Recensione dello spettacolo La Fortuna con l'effe maiuscola, di Eduardo De Filippo e Armando Curcio. Regia di Raffaele De Bartolomeis. In scena al Teatro Petrolini dal 24 al 27 Novembre - Dal 1 al 4 Dicembre 2022
Un tavolo e qualche sedia di legno, pareti scarne e poco più. Della dismessa fabbrica di ghiaccio è rimasto solo il freddo, quasi a ricordare e rivendicare la veste originaria della dimora che attualmente ospita la famiglia Ruoppolo, composta da Giovanni (Raffaele De Bartolomeis), la moglie Cristina (Imma Priore) ed Erricuccio (Mario Sapia). Questi è il figlio adottivo della coppia, un carattere ostinato e bizzarro: all'apparenza non perfettamente presente mentalmente, ma con una spiccata maestria nel guadagnarsi da vivere con azioni moralmente rivedibili e, per tale ragione, mal tollerato dal padre adottivo. La famiglia versa in situazione di totale miseria e don Giovanni, di professione scrivano, è costretto ad arrangiarsi con lavori saltuari, affidandosi al buon cuore dei “datori" di turno. È il caso dell'avvocato Manzillo che, dopo averlo ricompensato per l'ottimo svolgimento del lavoro assegnatogli, gli propone inoltre, una ghiotta occasione per affrancarsi parzialmente dalla sua condizione miserevole. Il baroncino Sandrino di Torrepadula (Luca Di Cecilia), infatti, è innamoratissimo della figlia del marchese ed intenzionato a sposarla ma, essendo orfano, non incontra i favori del padre di lei che non saprebbe come giustificare in società la condizione del genero. La soluzione escogitata dall'avvocato, in accordo con il baroncino, è quella di far riconoscere, artefattamente, a don Giovanni la paternità del giovanotto in cambio di cinquantamilalire. In tal modo, il giovane avrebbe un padre naturale e la famiglia Ruoppolo un pò di “respiro” economico. In contemporanea, arriva dall'America la notizia della morte del sign. Federico, il fratello ricco di don Giovanni, che lascia un'eredità da capogiro che quest'ultimo ha diritto di percepire per intero. Ma a una condizione: non avere figli naturali poichè, in caso contrario, l'eredità passerebbe direttamente a loro. La questione verrebbe velocemente regolata dal notaio Bagnulo, colui che ha informato della morte di don Federico. L'entusiasmo di don Giovanni viene rapidamente smorzato non appena realizzato che, avendo poco prima accettato di millantarsi padre naturale del genero del marchese, perderà il diritto all'eredità, arricchendo ulteriormente il “figlio naturale”. Risolutoria sarà la saggezza della scelta finale di don Giovanni, ben consapevole che la felicità implica sempre, per paradosso, la sofferenza.
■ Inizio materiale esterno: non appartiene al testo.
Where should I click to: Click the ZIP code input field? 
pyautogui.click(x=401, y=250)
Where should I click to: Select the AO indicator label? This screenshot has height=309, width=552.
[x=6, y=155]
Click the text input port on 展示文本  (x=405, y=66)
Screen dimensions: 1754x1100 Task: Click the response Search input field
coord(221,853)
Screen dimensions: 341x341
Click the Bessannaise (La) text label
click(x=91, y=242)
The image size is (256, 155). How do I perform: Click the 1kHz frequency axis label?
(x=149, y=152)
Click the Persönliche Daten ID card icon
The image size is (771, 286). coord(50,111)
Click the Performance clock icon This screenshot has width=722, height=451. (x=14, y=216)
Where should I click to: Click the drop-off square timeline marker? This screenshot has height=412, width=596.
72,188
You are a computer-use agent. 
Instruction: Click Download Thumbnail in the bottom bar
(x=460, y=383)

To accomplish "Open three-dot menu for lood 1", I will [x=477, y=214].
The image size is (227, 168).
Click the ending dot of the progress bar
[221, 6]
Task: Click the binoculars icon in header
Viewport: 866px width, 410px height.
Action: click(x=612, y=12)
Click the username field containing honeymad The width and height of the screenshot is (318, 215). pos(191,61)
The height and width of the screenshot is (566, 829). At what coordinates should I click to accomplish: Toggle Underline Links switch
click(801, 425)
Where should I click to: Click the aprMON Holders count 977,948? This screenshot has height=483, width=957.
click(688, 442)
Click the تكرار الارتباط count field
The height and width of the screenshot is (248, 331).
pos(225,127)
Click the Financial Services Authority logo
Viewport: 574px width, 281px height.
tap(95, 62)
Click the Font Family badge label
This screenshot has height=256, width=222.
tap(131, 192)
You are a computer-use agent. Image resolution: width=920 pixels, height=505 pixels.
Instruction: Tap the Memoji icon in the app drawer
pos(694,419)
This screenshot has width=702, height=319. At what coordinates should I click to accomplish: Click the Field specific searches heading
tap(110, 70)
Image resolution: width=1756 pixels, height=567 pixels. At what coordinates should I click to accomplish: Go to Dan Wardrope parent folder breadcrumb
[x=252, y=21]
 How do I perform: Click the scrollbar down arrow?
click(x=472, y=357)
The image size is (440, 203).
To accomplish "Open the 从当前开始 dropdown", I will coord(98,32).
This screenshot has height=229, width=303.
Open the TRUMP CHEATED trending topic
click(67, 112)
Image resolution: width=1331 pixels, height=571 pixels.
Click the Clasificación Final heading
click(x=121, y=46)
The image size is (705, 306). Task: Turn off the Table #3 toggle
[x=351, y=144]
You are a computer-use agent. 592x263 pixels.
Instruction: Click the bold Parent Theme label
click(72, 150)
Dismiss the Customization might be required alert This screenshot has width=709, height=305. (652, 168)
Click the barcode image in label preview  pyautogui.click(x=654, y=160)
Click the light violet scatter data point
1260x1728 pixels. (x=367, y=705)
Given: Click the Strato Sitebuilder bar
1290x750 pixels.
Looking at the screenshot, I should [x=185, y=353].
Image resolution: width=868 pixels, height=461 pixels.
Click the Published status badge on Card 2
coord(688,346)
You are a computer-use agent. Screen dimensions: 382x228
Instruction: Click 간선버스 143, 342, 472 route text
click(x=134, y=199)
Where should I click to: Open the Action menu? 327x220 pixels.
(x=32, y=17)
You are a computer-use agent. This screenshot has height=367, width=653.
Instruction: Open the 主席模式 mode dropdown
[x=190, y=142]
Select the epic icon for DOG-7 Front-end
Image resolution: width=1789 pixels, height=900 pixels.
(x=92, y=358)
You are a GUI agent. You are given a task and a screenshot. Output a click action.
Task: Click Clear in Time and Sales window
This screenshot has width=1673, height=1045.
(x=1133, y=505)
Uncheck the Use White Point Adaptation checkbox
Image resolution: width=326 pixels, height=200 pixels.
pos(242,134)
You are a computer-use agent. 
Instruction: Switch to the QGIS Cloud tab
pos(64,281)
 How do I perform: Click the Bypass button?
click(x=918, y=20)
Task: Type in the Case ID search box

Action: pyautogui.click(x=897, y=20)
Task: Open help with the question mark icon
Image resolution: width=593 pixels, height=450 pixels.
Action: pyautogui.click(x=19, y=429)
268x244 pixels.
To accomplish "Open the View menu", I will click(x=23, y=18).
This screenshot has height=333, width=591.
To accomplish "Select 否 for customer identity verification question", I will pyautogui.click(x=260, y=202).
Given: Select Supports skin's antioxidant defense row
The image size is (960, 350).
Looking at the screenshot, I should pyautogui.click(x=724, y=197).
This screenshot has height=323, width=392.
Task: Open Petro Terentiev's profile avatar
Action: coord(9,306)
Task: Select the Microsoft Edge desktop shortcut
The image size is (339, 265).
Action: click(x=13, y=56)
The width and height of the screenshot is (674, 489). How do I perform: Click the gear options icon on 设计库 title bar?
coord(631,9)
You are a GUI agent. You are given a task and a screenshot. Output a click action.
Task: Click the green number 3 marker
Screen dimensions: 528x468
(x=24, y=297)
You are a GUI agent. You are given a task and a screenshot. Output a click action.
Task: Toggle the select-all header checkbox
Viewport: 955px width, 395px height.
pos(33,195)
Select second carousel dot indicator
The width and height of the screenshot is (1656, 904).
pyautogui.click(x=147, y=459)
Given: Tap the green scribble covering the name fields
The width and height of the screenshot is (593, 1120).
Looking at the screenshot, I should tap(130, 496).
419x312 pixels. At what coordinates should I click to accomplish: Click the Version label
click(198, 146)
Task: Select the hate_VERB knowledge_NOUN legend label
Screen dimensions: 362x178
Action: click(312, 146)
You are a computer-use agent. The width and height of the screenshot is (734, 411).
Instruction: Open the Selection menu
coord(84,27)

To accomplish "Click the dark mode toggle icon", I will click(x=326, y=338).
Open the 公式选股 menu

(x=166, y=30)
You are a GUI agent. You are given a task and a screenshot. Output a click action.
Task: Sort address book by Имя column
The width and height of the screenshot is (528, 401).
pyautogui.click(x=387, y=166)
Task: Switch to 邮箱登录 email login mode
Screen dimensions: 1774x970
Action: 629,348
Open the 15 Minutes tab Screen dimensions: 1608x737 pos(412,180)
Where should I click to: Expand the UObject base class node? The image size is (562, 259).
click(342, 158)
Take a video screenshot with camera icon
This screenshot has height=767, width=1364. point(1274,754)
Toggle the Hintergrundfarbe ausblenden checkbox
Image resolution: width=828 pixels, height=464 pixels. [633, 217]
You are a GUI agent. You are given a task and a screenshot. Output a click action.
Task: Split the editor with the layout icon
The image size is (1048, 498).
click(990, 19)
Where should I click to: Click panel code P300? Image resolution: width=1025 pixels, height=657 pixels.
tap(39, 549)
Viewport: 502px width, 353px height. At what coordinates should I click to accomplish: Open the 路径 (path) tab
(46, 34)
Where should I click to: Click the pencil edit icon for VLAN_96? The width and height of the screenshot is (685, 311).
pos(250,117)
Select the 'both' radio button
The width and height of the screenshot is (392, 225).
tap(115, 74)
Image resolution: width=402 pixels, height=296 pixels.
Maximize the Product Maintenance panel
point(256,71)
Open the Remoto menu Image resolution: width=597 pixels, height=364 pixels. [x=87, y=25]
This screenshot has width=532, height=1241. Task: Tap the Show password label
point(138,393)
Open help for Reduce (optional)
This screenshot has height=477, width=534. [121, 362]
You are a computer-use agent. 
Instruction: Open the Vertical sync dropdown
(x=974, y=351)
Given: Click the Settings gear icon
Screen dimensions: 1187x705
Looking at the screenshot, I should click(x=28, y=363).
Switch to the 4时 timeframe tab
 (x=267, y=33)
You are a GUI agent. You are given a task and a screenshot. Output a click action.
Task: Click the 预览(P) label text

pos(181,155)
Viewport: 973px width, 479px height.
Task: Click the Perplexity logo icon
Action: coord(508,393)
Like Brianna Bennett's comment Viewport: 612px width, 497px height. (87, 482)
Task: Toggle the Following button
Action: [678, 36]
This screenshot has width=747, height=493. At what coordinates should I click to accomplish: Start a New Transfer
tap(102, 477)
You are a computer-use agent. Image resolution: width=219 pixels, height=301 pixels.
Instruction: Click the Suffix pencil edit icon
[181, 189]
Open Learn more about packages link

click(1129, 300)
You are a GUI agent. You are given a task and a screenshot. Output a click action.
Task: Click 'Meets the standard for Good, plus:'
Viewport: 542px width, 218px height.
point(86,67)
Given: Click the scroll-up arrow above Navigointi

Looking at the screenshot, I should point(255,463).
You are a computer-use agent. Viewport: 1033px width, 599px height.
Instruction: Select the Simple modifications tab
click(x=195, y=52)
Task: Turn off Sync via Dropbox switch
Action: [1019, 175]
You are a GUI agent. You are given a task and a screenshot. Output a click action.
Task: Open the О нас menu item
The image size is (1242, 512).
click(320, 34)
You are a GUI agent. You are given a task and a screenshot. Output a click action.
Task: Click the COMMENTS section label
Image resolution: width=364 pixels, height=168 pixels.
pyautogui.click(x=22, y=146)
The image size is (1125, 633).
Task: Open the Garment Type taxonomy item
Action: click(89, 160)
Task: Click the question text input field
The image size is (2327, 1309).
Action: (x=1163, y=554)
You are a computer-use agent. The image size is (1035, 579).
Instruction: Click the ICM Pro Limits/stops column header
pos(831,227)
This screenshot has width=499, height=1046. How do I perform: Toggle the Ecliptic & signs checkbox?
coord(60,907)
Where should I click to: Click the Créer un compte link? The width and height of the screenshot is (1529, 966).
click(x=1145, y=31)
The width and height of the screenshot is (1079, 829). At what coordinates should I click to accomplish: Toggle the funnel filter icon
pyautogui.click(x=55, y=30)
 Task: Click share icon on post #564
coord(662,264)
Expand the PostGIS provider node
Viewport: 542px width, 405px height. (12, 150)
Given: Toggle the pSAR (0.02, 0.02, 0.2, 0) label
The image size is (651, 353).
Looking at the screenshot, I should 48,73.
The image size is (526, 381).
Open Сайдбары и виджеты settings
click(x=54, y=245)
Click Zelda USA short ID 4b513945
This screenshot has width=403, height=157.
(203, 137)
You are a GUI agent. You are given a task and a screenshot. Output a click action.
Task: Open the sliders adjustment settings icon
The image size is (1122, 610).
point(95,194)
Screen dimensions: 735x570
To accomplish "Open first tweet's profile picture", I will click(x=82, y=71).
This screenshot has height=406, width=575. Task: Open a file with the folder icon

Commedia in tre atti di Eduardo De Filippo e Armando Curcio, datata 1942, dove il chiaro scuro dell'esistenza umana emerge prepotentemente: ad una disarmante agiatezza si contrappunta una incolpevole miseria. De Filippo e Curcio indagano gli abissi emotivi di chi, inseguendo invano il proprio riscatto, diviene vittima di se stesso e della propria ingenuità, inebriata, questa, da facili suggestioni. La risata e la malinconia si inseguono vicendevolmente fino a fondersi, evidenziando come la stessa esistenza umana è un paradosso di comicità e tragicità. L'umorismo di De Filippo nasce dalla amara constatazione della finitezza e difettosità della vita, come, parimenti, la stessa nota malinconica è il sottotesto dell'immediatezza della risata. La vita si muove per opposti come questa commedia ci insegna, che racconta forse la contrapposizione più paradossale: l’ imprescindibilità della sofferenza per raggiungere la felicità.